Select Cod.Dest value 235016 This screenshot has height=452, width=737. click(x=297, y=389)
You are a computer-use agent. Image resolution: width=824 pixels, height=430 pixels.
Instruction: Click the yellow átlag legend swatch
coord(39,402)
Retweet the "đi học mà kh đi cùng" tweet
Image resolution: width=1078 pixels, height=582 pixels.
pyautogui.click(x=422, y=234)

→ Goal
Print all of the items above again, word for word, with every line unchanged.

→ Task result
Select Cod.Dest value 235016 This screenshot has height=452, width=737. click(x=297, y=389)
You are a computer-use agent. Image resolution: width=824 pixels, height=430 pixels.
Instruction: Click the yellow átlag legend swatch
coord(39,402)
Retweet the "đi học mà kh đi cùng" tweet
Image resolution: width=1078 pixels, height=582 pixels.
pyautogui.click(x=422, y=234)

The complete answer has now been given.